The minimum legal minimum meat requirement for a pork sausage in the UK is just 42%, and for other sausages it drops as low as 30%. High street and specialist brands are increasingly offering sausages with higher meat percentages to appease health-savvy consumers, including cocktail-sized options that are perfect for making DIY pigs in blankets.

When it comes to bacon, there are a few factors involved in choosing a quality cut. Know the difference between dry-cured and wet cured. The first option involves rubbing the meat with salt and flavourings, which gives it a richer taste and a drier finish. Wet-cured is immersed in or even injected with brine – a salt and water solution – which is absorbed faster into the meat to help bulk it out, resulting in bacon that shrivels in your frying pan.

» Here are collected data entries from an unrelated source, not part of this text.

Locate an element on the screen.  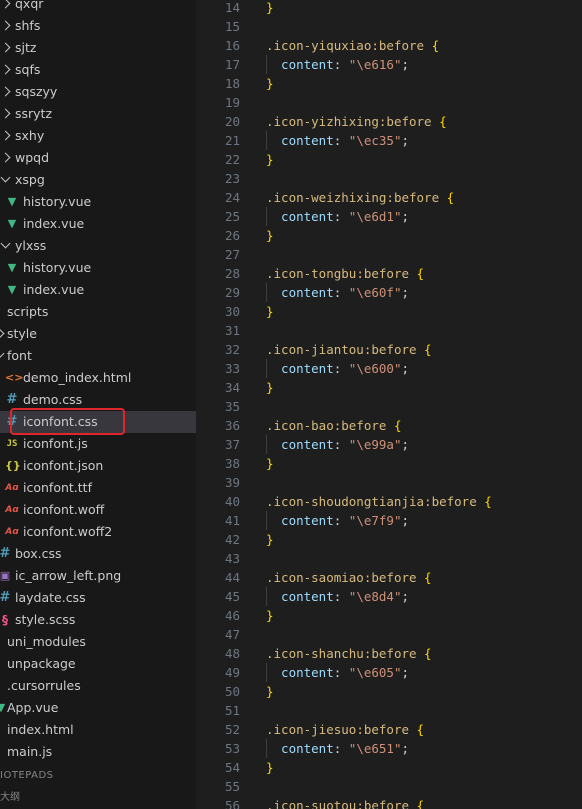
line-number: 36 is located at coordinates (232, 426).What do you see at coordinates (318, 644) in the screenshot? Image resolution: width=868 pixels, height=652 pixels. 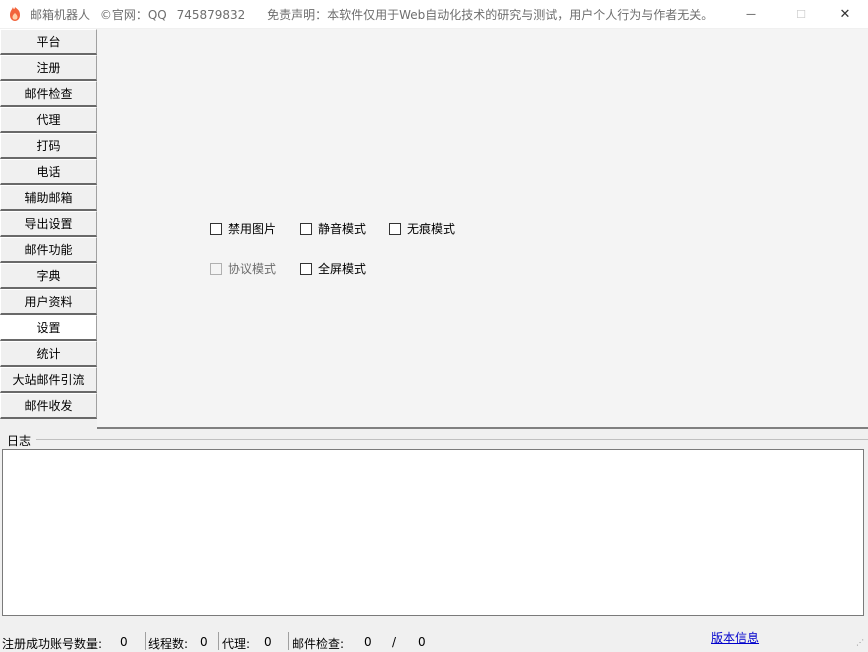 I see `mail-check-label: 邮件检查:` at bounding box center [318, 644].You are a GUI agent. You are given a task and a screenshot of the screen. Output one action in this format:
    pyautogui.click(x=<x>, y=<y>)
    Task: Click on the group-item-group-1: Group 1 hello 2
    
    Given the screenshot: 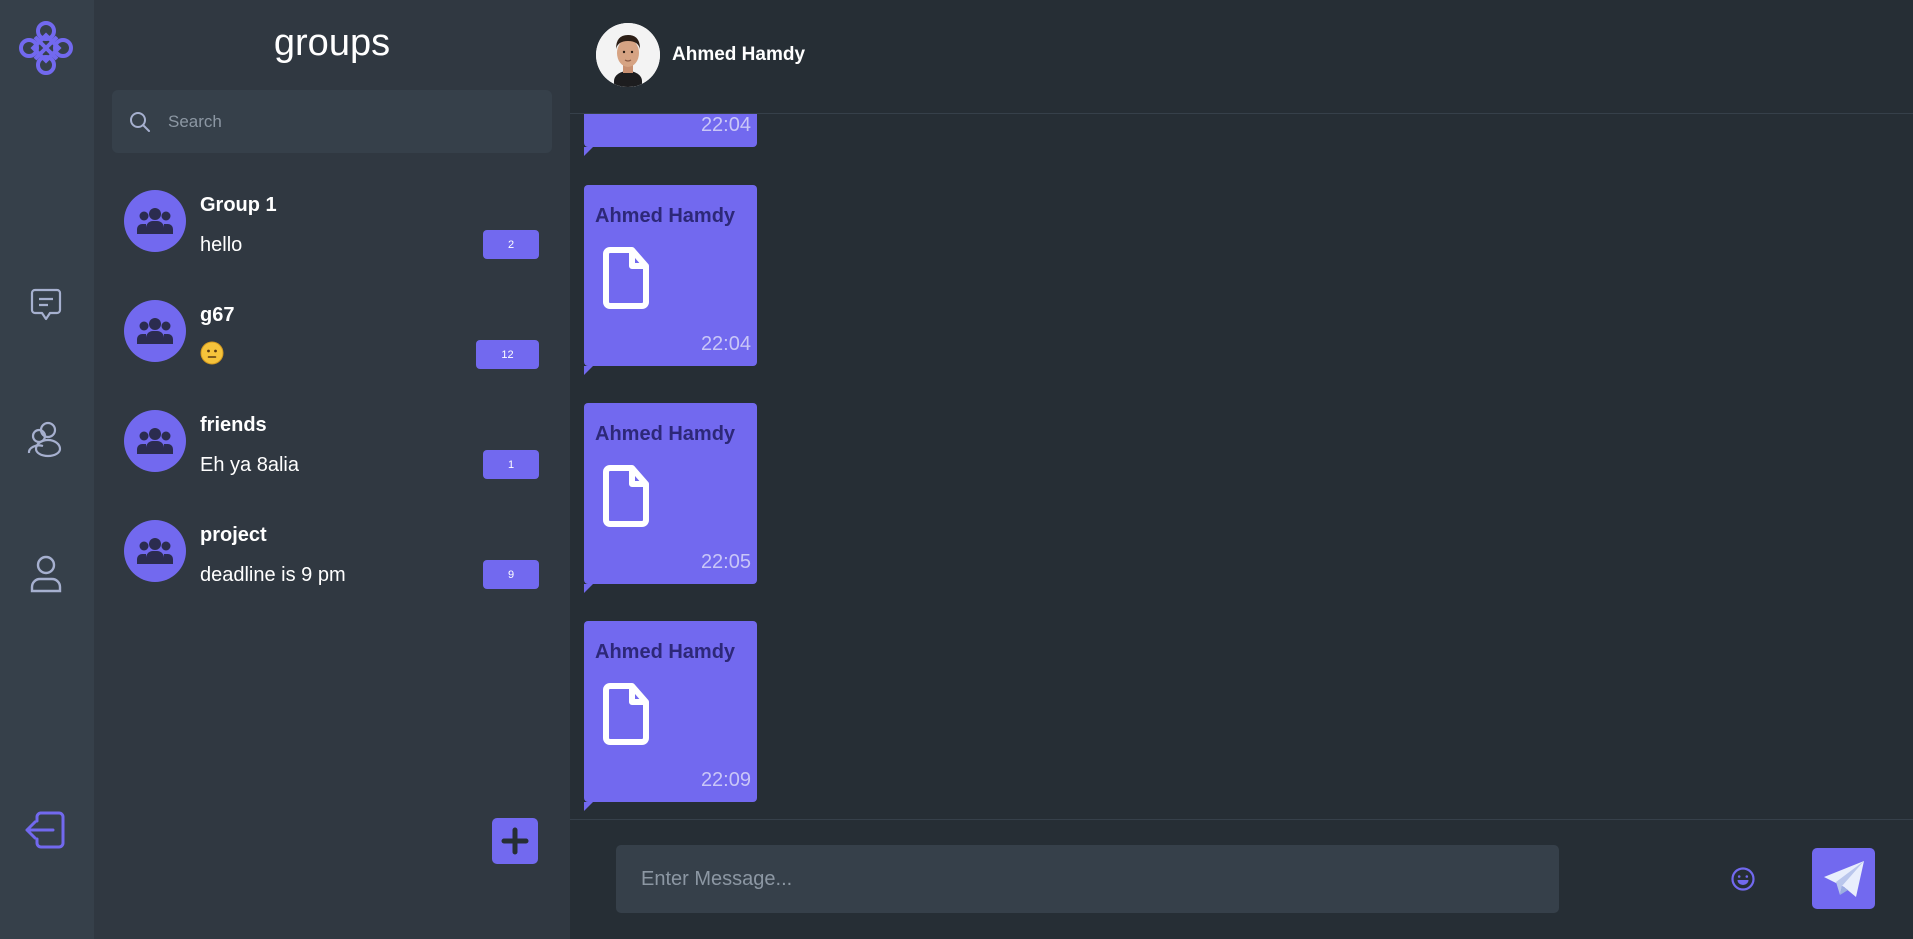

The next step involves picking a cut: streaky, middle or back. Streaky is taken from the pig’s belly, and has a higher fat-to-meat ratio, while back is one of the leanest cuts of pig and middle is halfway between the two. Chefs opt for streaky because it has the best flavour, but if you want to keep calories down, back is your best bet.

The final choice is smoked or unsmoked. Nutritionally there’s little if any difference between the two – the smoked variety just tends to have a stronger flavour, so it’s purely down to personal preference.

Make your own

  • Preheat your oven to 200°C/gas 6.
  • Lay your rashers on a chopping board, then stretch and flatten them out with the back of a knife.
  • Cut each bacon strip in half, then wrap each half around a miniature sausage, using a cocktail stick to hold it together.
  • Place in a tray and roast for 15 minutes until golden brown and cooked through, turning every few minutes.

Coach’s choice cuts

Abel & Cole’s 95% organic pork cocktail sausages come from pigs raised on organic, GM-free feed. For a cheaper, more widely available and only slightly lower-quality option, go with Sainsbury’s 97% Pork Cocktail Sausages.

Helen Browning’s Unsmoked Organic Back Bacon Rashers (£4 for six rashers at Ocado) are a little pricier, but have been traditionally dry-cured for ten days on Browning’s farm in Wiltshire and are free of added water and polyphosphates.